[Start of Text segment]
Untitled

#!/usr/bin/env python
# coding: utf-8

# In[25]:


"""
Program: hw1.py
Programmed By: Md Mazharul Islam, Roshan Ruvanthika Krishnamurthy, Caul Pearson
Description: A homework file containing the implementation of ID3 Decision Tree
Trace Folder: MdMazharul068
"""


import pandas as pd
training_data = [
({'level':'Senior', 'lang':'Java', 'tweets':'no', 'phd':'no'}, False),
({'level':'Senior', 'lang':'Java', 'tweets':'no', 'phd':'yes'}, False),
({'level':'Mid', 'lang':'Python', 'tweets':'no', 'phd':'no'}, True),
({'level':'Junior', 'lang':'Python', 'tweets':'no', 'phd':'no'}, True),
({'level':'Junior', 'lang':'R', 'tweets':'yes', 'phd':'no'}, True),
({'level':'Junior', 'lang':'R', 'tweets':'yes', 'phd':'yes'}, False),
({'level':'Mid', 'lang':'R', 'tweets':'yes', 'phd':'yes'}, True),
({'level':'Senior', 'lang':'Python', 'tweets':'no', 'phd':'no'}, False),
({'level':'Senior', 'lang':'R', 'tweets':'yes', 'phd':'no'}, True),
({'level':'Junior', 'lang':'Python', 'tweets':'yes', 'phd':'no'}, True),
({'level':'Senior', 'lang':'Python', 'tweets':'yes', 'phd':'yes'}, True),
({'level':'Mid', 'lang':'Python', 'tweets':'no', 'phd':'yes'}, True),
({'level':'Mid', 'lang':'Java', 'tweets':'yes', 'phd':'no'}, True),
({'level':'Junior', 'lang':'Python', 'tweets':'no', 'phd':'yes'}, False)
]


# In[26]:


pd.DataFrame(training_data)
df_input=pd.DataFrame([row[0] for row in training_data])
df_input["Result"]=[row[1] for row in training_data]
print(df_input)


# In[27]:


def entropy(probs):
    '''
    Calculates their entropy for list of probabilites
    '''
    import math
    return sum( [-prob*math.log(prob, 2) for prob in probs] )


def entropy_of_list(a_list):
    '''
    Takes a list of items with discrete values returns the entropy for those items.
    '''
    from collections import Counter

    cnt = Counter(x for x in a_list)

    num_instances = len(a_list)*1.0
    probs = [x / num_instances for x in cnt.values()]

    return entropy(probs)

# The initial entropy
# total_entropy = entropy_of_list(df_input['tweets'])
# print (total_entropy)


# In[28]:


def information_gain(df, split_attribute_name, target_attribute_name, trace=0):
    '''
    Calculates Information Gain
    '''

    # Splitting Data by Possible Values of Attribute:
    df_split = df.groupby(split_attribute_name)
[End of Text segment]
[Start of Raw data]
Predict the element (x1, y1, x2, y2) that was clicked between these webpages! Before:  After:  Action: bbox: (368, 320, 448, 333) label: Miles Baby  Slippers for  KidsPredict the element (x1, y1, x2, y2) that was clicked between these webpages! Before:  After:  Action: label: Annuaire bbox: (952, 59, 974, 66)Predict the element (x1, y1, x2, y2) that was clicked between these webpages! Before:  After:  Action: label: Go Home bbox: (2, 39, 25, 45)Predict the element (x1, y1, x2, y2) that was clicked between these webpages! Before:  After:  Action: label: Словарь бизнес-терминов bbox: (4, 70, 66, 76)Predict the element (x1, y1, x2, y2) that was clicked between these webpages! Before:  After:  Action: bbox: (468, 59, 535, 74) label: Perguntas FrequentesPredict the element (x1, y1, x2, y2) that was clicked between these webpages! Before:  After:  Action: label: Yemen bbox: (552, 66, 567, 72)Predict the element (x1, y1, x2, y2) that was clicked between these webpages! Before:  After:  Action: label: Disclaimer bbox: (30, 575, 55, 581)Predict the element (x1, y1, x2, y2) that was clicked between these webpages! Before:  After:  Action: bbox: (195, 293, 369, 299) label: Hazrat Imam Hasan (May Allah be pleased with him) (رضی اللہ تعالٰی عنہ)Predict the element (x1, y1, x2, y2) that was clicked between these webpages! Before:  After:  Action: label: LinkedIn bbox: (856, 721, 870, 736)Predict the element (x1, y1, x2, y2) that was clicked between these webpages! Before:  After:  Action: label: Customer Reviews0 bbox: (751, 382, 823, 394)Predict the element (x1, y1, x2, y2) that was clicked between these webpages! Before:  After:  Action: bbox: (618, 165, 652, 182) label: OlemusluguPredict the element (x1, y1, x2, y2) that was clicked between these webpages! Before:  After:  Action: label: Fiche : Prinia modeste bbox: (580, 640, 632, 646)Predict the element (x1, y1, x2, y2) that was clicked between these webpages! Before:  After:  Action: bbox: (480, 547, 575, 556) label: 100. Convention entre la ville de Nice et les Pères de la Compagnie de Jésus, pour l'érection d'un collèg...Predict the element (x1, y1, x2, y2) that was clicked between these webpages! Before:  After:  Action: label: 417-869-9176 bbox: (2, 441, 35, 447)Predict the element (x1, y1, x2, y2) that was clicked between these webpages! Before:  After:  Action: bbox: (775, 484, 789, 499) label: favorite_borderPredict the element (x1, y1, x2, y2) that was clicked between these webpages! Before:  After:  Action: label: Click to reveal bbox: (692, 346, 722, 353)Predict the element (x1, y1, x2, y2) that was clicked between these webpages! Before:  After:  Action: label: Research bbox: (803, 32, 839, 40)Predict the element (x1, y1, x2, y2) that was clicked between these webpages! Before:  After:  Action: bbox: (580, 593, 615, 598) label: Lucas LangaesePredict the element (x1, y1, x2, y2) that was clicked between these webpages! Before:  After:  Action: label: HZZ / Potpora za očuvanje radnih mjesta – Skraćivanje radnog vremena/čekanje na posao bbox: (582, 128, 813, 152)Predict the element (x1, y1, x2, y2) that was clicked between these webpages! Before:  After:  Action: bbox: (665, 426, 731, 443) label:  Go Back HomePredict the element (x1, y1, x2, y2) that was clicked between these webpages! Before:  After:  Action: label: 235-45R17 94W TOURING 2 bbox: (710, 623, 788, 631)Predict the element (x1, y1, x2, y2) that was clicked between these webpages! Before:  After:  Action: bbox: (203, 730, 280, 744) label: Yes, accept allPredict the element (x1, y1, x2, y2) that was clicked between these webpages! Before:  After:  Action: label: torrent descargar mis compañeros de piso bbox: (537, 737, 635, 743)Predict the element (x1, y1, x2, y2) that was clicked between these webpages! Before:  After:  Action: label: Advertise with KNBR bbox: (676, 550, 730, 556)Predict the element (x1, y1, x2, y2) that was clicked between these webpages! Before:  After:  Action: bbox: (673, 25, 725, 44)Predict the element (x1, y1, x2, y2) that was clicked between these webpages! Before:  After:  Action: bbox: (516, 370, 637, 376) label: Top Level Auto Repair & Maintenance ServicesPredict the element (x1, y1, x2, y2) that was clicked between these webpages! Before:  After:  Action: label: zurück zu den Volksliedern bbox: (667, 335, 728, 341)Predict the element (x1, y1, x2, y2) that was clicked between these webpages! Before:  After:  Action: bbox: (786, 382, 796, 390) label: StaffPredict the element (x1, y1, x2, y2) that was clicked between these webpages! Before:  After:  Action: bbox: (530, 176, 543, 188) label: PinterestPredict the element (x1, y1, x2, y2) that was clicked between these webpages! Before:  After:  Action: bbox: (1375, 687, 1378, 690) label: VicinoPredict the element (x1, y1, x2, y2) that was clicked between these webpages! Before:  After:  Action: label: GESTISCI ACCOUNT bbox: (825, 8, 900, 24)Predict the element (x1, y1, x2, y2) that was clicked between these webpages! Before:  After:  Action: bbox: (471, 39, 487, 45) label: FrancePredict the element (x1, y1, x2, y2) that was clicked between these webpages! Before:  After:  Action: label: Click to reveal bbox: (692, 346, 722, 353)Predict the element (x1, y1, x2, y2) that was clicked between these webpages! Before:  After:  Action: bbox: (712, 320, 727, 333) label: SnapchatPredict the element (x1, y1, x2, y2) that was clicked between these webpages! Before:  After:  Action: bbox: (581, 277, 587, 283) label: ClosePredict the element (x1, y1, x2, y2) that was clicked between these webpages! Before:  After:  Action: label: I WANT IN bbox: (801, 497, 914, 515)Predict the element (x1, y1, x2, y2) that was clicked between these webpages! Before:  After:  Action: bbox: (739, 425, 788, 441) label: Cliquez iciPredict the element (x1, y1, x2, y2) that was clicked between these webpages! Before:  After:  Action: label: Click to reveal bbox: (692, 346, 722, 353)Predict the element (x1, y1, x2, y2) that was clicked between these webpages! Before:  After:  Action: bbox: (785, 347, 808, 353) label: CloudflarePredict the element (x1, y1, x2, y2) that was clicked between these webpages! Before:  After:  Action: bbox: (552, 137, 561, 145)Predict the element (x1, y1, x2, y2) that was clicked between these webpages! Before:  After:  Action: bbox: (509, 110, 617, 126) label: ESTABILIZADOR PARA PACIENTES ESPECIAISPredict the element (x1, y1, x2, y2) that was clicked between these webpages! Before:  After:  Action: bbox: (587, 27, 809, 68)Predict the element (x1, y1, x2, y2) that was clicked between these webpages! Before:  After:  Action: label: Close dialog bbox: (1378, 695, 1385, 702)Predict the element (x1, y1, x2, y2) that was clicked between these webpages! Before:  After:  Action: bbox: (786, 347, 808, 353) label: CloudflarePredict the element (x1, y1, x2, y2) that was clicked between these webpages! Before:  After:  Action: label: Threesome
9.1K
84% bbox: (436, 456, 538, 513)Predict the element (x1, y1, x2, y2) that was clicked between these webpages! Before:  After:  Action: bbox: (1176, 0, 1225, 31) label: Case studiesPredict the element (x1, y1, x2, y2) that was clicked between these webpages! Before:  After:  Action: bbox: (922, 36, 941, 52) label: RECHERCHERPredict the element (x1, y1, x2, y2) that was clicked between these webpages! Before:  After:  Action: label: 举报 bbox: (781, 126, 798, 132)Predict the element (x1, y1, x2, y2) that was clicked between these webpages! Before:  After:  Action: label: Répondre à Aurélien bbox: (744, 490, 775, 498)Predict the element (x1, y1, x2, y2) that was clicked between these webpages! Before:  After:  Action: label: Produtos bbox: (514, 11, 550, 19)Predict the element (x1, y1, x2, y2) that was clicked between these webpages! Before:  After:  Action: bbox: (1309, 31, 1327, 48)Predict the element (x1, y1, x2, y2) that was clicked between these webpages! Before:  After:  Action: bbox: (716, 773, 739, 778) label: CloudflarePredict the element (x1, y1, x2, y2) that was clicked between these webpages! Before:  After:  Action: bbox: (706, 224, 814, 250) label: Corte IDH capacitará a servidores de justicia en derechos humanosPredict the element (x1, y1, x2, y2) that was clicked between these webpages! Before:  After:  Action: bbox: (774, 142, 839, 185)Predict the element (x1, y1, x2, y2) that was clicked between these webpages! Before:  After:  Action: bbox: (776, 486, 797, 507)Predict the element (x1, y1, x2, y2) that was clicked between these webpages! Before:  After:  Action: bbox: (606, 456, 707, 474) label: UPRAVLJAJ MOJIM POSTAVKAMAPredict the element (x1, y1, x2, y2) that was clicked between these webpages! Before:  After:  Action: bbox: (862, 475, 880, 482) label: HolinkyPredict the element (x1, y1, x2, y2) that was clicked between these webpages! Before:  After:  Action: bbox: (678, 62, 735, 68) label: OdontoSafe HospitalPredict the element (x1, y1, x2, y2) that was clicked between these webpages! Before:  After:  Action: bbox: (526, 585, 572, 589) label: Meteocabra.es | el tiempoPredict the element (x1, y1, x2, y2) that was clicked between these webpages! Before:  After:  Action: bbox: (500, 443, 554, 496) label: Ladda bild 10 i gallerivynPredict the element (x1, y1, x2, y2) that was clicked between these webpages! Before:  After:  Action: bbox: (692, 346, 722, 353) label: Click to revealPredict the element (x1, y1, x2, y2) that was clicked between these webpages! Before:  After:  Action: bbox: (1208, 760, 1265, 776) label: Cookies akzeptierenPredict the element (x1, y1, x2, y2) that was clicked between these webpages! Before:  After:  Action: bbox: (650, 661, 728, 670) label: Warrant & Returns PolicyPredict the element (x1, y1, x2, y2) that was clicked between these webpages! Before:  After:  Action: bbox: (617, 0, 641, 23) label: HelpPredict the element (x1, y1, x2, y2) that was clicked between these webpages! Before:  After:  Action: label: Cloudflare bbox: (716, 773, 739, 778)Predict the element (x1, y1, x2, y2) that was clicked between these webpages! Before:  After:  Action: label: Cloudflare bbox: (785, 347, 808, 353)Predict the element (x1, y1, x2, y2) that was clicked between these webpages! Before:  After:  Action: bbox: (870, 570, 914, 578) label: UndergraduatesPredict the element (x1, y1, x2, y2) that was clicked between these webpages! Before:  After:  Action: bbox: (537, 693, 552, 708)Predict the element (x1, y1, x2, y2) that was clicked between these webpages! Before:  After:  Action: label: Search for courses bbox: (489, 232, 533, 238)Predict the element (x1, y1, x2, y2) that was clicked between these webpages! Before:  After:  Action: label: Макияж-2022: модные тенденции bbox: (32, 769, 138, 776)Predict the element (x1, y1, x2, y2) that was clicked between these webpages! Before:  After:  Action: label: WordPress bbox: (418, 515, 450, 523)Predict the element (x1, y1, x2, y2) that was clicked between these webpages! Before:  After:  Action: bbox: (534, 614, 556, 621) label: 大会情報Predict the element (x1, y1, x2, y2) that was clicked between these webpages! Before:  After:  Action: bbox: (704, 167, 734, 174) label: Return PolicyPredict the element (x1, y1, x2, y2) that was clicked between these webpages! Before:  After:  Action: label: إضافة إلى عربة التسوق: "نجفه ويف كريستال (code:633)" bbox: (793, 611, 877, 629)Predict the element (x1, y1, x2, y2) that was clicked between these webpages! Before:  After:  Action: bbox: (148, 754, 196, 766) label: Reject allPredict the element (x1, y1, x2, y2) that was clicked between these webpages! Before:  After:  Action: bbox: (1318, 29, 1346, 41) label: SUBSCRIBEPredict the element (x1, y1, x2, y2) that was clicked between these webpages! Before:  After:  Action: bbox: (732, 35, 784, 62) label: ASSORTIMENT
[End of Raw data]
● Required work
1. Answer these questions from the ID3 script:
(a) What program name does the header give?
(b) What base does the entropy function use for its logarithm?
(c) Which module is Counter imported from?
2. List every function defined with def in the ID3 script.
3. Sum up the ID3 script in two sentences.
The items are not needed for any of this.

● Worked solutions
1.
(a) hw1.py
(b) 2
(c) collections

2. entropy, entropy_of_list, information_gain

3. The ID3 script, hw1.py, is a homework file implementing an ID3 decision tree. It loads fourteen training rows with level, lang, tweets and phd attributes and a True or False result into a pandas DataFrame, and defines functions that compute entropy and information gain, the latter by splitting the data on an attribute's values.